Reportagens da Folha de S.Paulo do ano passado já haviam revelado a contratação durante a campanha eleitoral de empresas de marketing que faziam envios maciços de mensagens políticas. Uma dessas reportagens noticiou que empresários apoiadores do então candidato Jair Bolsonaro (PSL) bancaram o disparo de mensagens em massa contra Fernando Haddad (PT).

O TSE veda o uso de ferramentas de automatização, como os softwares de disparo em massa. Além disso, empresários contrataram disparos a favor e contra candidatos, sem declarar esses gastos à Justiça Eleitoral, o que configura o crime de caixa dois.

Bolsonaro chegou a apresentar uma ação ao TSE contra Haddad e a Folha, alegando que o então candidato do PT e sua vice, Manuela d’Ávila, teriam se aliado ao jornal para atacar sua campanha, principalmente com a reportagem que denunciou o impulsionamento de fake news em massa pelo WhatsApp. No entanto, a ação foi rejeitada por unanimidade pelo Tribunal.

TSE se acovarda

A jornalista Patrícia Campos Mello, da Folha de S.Paulo, foi pesadamente atacada e ameaçada de morte por sua reportagem, publicada em outubro do ano passado, que revelou que empresas de marketing foram contratadas por empresários apoiadores da candidatura de Jair Bolsonaro a fim de dispararem milhões de mensagens a seu favor e contra o adversário.

O envio em massa é considerado ilegal pelo Tribunal Superior Eleitoral e serviços eleitorais que não sejam declarados à Justiça podem configurar caixa 2. Por exemplo, a campanha do petista Fernando Haddad chegou a ser multada por impulsionar ataques contra Bolsonaro.

Mesmo com evidências gritantes, o corregedor-geral da Justiça Eleitoral, ministro Jorge Mussi, não parece interessado em descobrir quem estava por trás dos disparos de mensagens pró-Bolsonaro, nem quem pagou um bom dinheiro por elas. Não quis que os jornalistas da Folha responsáveis por investigações testemunhassem no processo (aberto pela candidatura de Haddad após reportagem do jornal), nem os donos das agências envolvidas ou mesmo representantes do WhatsApp. Mas aceitou uma testemunha indicada pela defesa do presidente, que prestou serviços para a sua campanha, em 2018, e trabalha, hoje, em sua assessoria de imprensa.

Surreal, mesmo para o roteirista desta pornochanchada chamada Brasil.

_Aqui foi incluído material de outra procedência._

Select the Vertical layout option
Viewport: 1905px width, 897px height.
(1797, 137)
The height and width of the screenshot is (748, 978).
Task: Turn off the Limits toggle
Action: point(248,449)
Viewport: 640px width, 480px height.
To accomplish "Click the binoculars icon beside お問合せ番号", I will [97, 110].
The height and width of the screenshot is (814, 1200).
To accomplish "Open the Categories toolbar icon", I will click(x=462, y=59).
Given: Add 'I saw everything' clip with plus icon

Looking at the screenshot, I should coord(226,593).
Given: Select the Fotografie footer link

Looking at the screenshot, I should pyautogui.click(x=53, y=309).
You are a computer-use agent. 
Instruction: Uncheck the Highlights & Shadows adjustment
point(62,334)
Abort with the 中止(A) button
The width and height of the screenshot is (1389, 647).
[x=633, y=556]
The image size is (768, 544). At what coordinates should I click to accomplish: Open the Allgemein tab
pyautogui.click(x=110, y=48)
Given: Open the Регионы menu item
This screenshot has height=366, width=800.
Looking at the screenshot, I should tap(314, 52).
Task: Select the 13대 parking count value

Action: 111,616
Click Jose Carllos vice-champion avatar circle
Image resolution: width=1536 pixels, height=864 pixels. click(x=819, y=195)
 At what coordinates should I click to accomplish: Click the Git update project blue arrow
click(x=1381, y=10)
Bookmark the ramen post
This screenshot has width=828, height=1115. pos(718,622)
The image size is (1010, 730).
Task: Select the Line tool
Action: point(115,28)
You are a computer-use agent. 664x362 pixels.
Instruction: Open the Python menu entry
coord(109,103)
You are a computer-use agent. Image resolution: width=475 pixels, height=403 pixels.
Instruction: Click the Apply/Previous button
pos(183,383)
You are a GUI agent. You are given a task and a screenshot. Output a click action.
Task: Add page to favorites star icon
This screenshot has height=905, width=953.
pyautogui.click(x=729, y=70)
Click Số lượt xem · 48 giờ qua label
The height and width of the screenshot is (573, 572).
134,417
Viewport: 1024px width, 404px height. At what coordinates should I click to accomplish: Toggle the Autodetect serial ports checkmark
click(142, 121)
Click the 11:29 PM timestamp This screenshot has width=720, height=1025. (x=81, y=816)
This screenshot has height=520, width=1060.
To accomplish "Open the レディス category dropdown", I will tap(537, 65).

Ao mesmo tempo em que o sistema de Justiça atua para que a sociedade fique sem respostas quanto ao passado recente, o Congresso Nacional agiu para que tenhamos um futuro mais turvo ainda. No projeto através do qual afrouxaram as regras eleitorais, partidos autorizaram a si mesmos a usar dinheiro de fundo público para impulsionar conteúdo na internet. Considerando que o TSE não tem demonstrado ser capaz de criar mecanismos para mitigar a manipulação ilegal do debate público eleitoral por via digital, imagina como vai ser com a porta aberta por essa mudança na legislação.

O WhatsApp reconhece tudo isso, mas foi e será corresponsável pelas consequências disso, não é um observador externo e independente. Ao não estabelecer mecanismos eficazes para identificar e mitigar o impacto da difusão paga de conteúdo, contribui para o cenário de terra arrasada.

A lei brasileira afirma que todo o financiamento de campanha deve ser público, mas candidaturas continuam contando com empresários bilionários que fazem o serviço sujo por baixo do pano.

No final, tudo fica por isso mesmo. Candidatos são eleitos. Empresários têm seus interesses apaixonadamente defendidos. Agências de marketing levam uma fábula. Políticos e magistrados continuam como proprietários do país. Aplicativos e empresas de tecnologia ficam cada vez maiores.

A culpa pela chanchada política, econômica, social e de justiça? Repetindo o mantra de nosso presidente, é do mensageiro, que não conta a história que "deveria" contar. Com jornalistas presos e redações fechadas, talvez o país alcance a paz da ignorância suprema. Como na ditadura.